**What you need to do:** Take the line containing "Where should I" and each line after it through the end of the data below, and return them exactly, minus any pictures.

-- Exercise material follows --

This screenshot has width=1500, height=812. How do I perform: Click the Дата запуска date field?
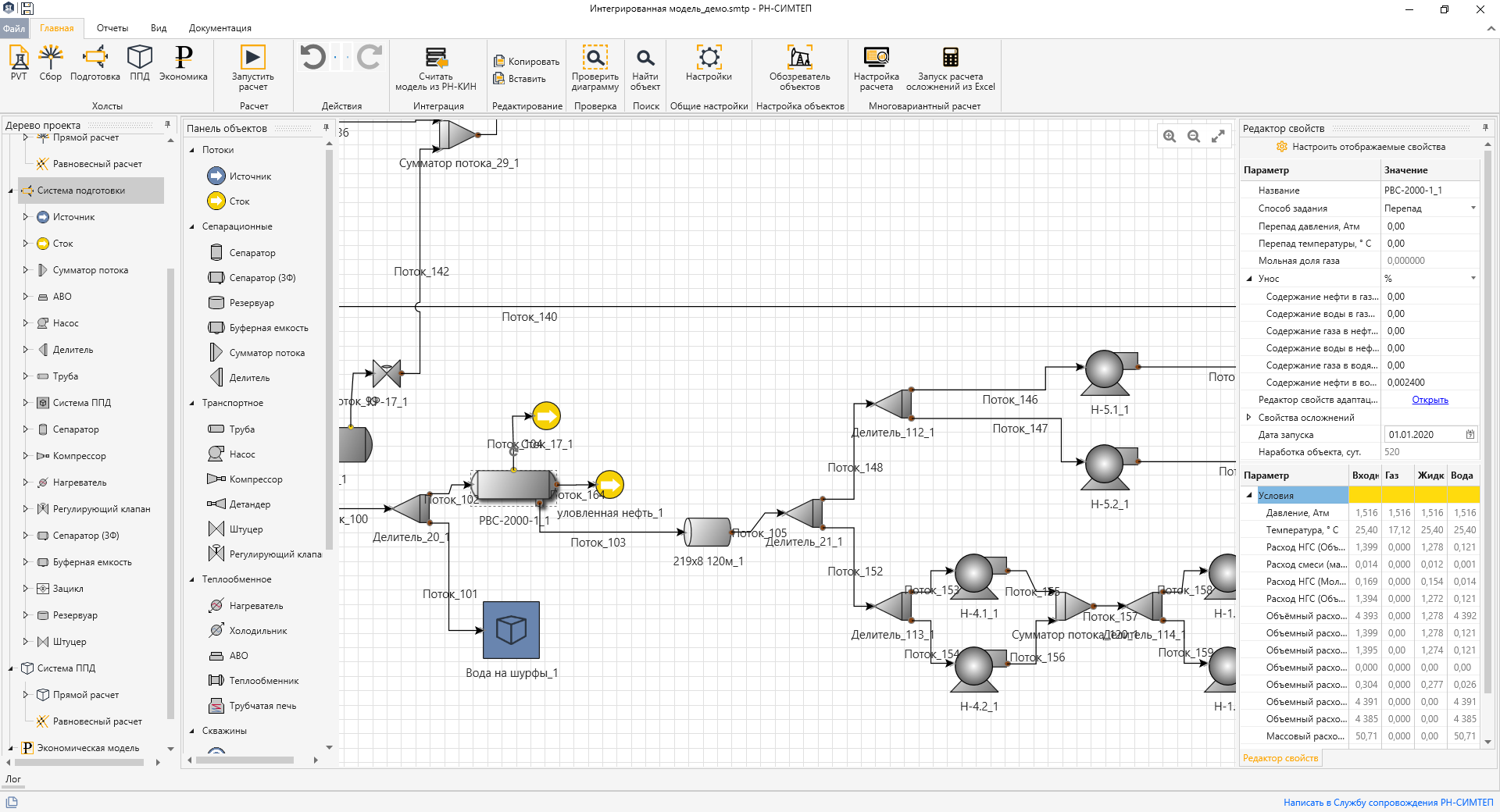click(1430, 434)
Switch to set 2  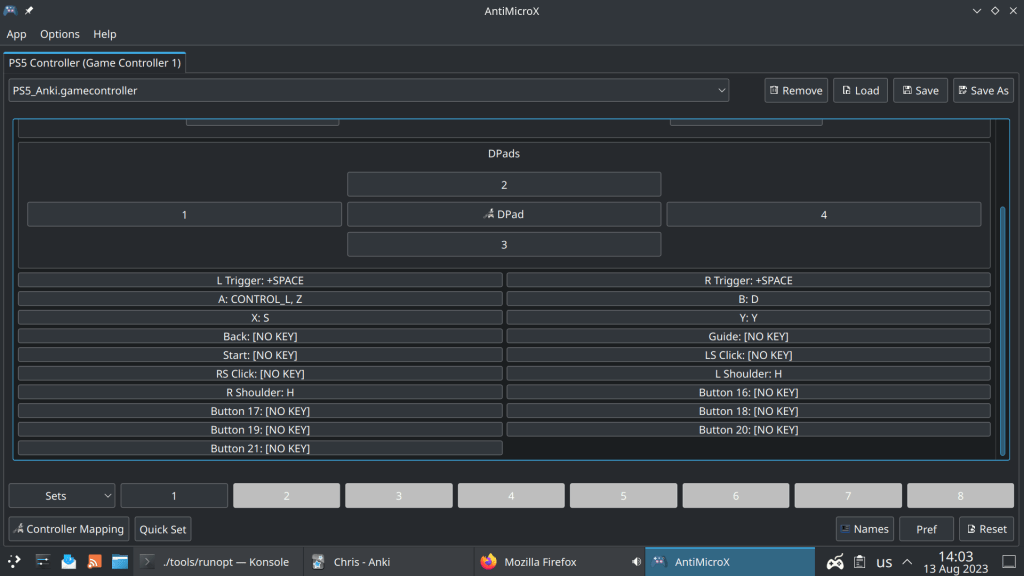[286, 496]
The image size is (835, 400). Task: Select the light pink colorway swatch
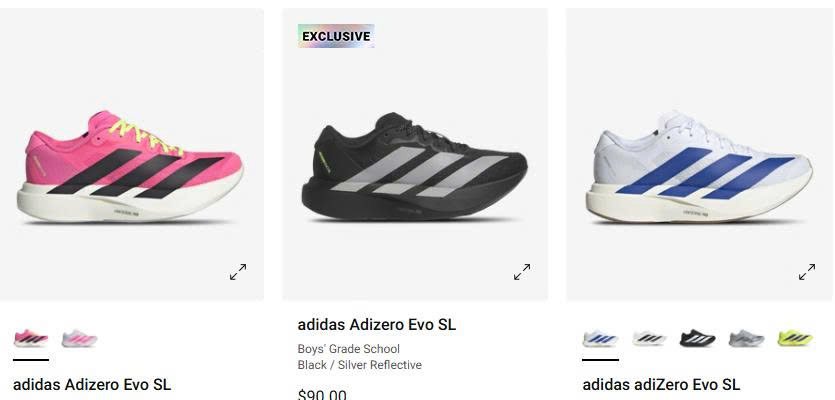[x=79, y=338]
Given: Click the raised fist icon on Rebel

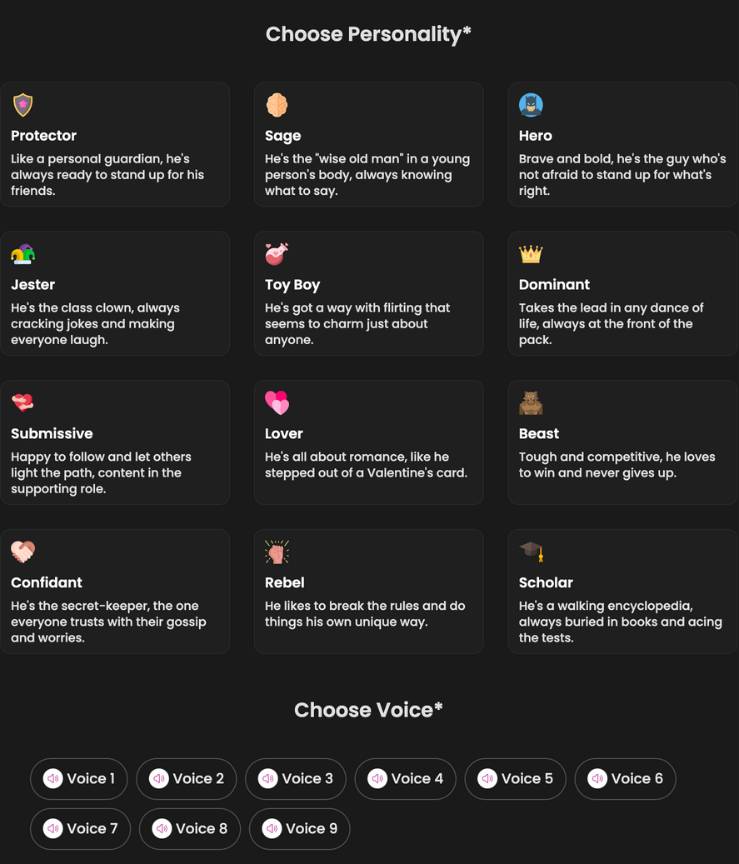Looking at the screenshot, I should 277,551.
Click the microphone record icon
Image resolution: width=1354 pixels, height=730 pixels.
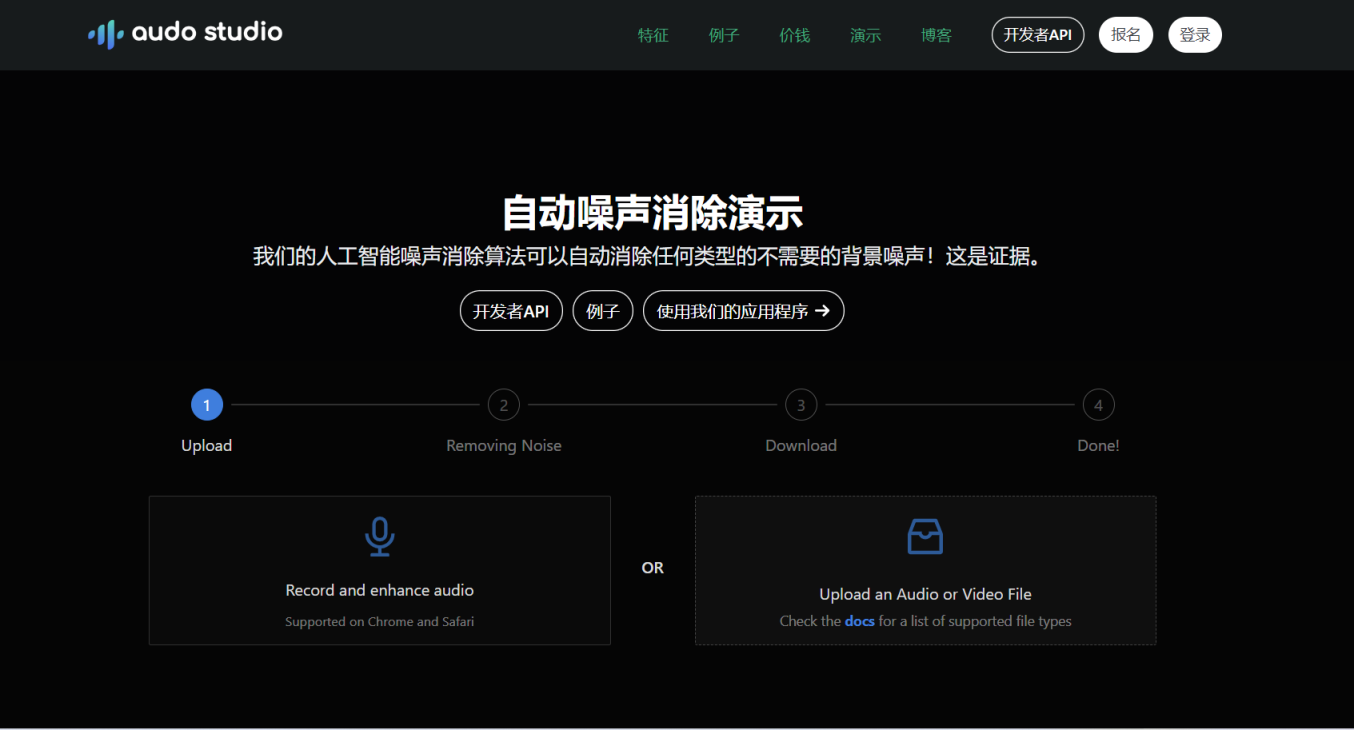(379, 537)
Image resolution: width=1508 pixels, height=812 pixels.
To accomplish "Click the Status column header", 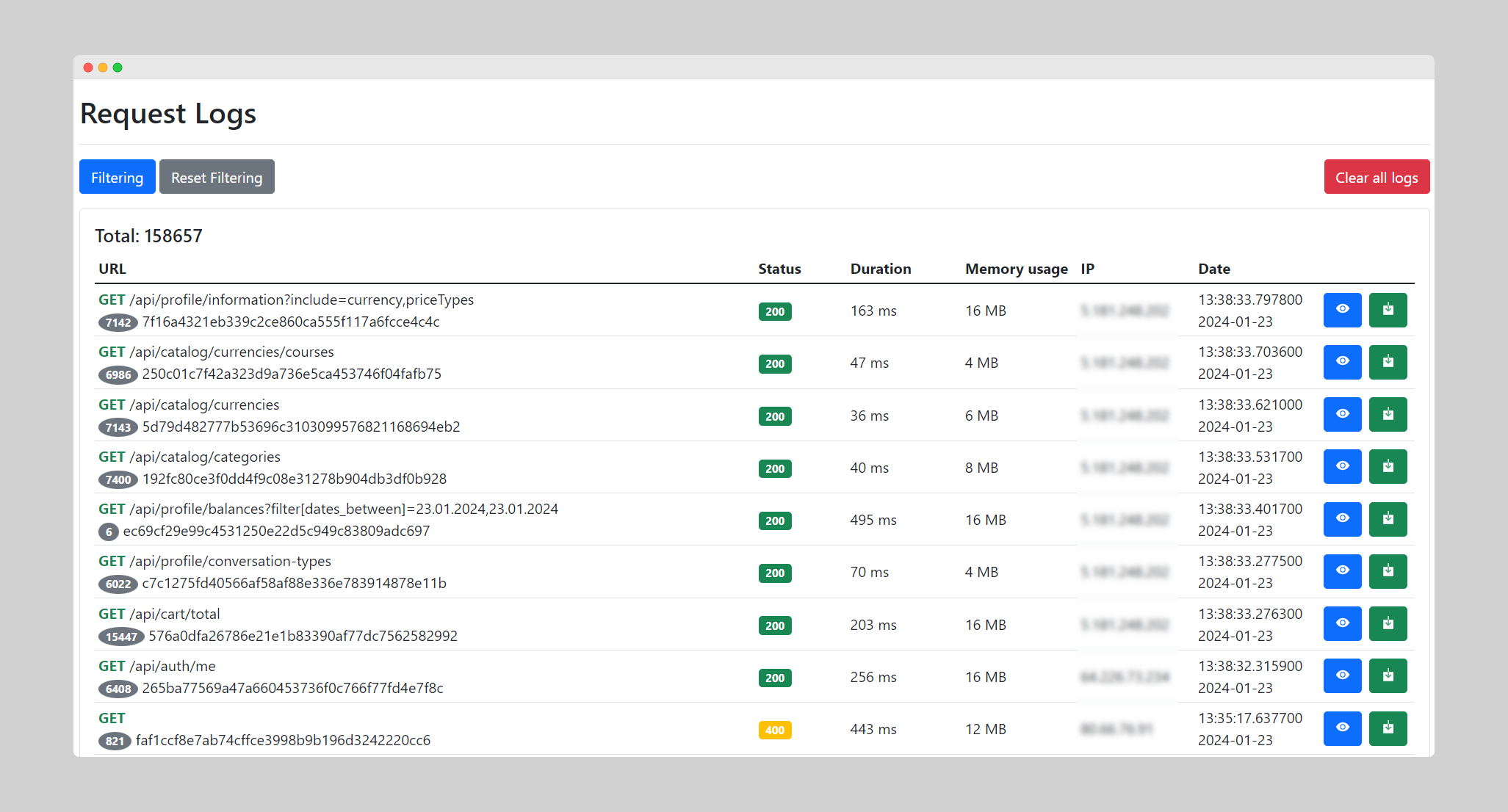I will (780, 268).
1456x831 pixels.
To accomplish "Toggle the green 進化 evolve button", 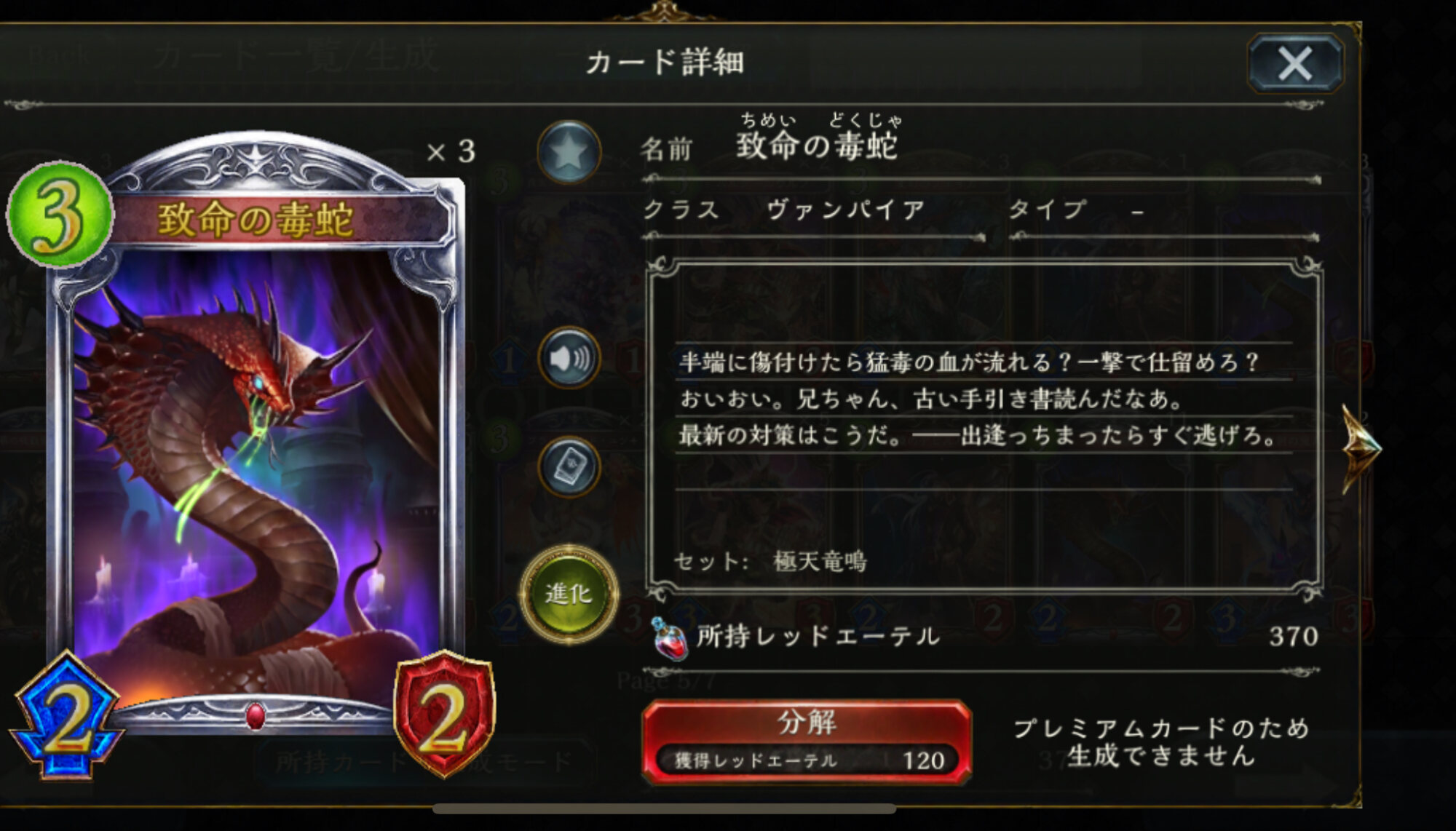I will click(x=569, y=594).
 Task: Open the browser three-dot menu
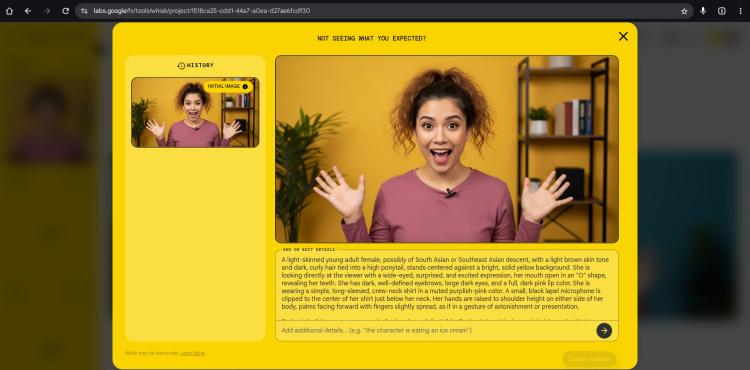tap(740, 11)
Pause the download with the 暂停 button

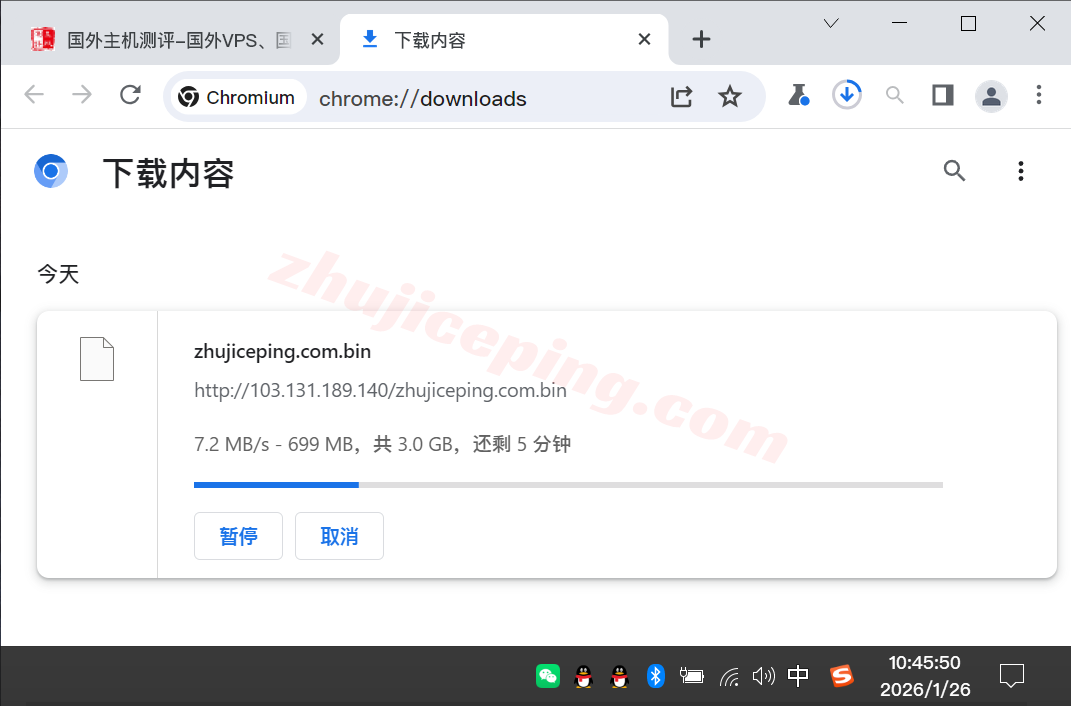238,536
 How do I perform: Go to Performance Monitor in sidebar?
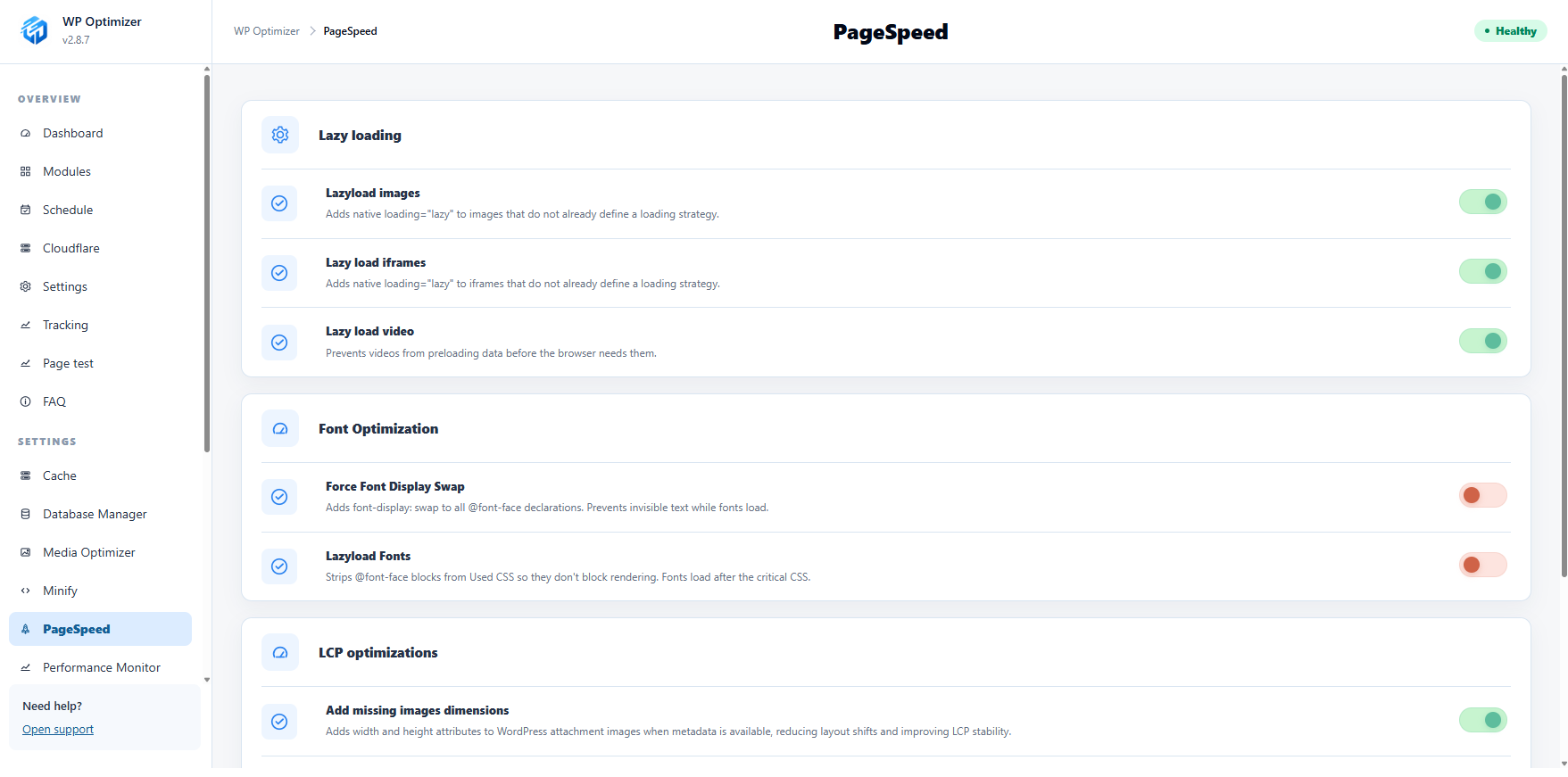click(x=100, y=667)
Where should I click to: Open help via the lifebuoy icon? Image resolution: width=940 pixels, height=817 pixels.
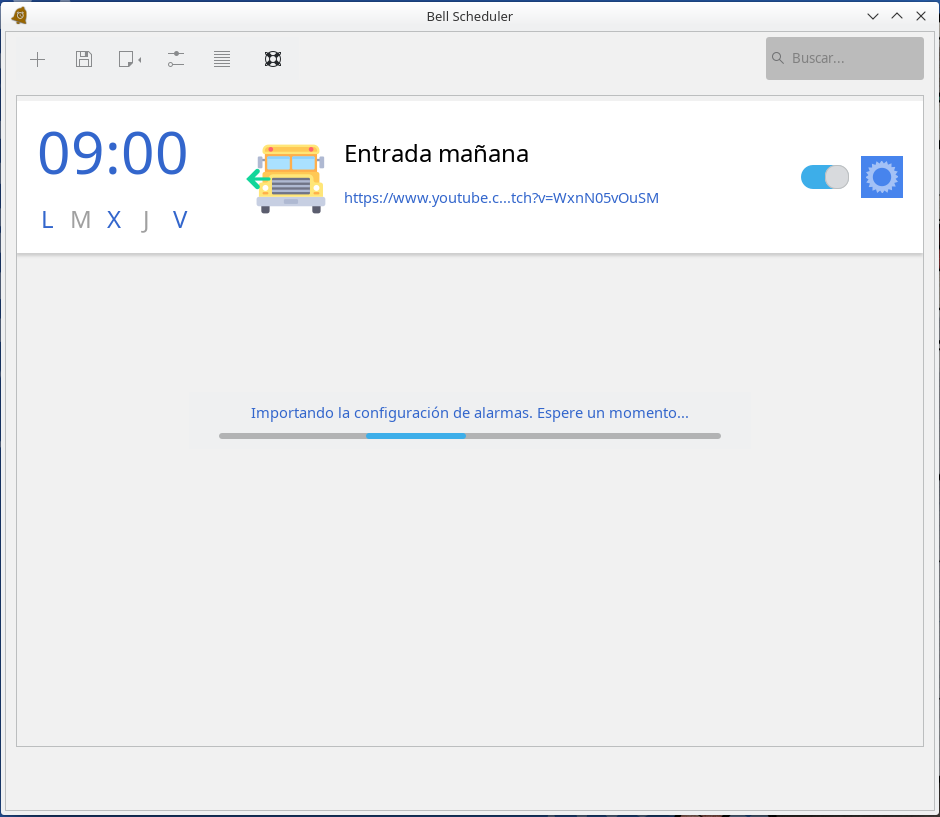click(x=273, y=59)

-- Exercise material concluded --

**Reply:**
Where should I click to: Open help via the lifebuoy icon? Image resolution: width=940 pixels, height=817 pixels.
click(x=273, y=59)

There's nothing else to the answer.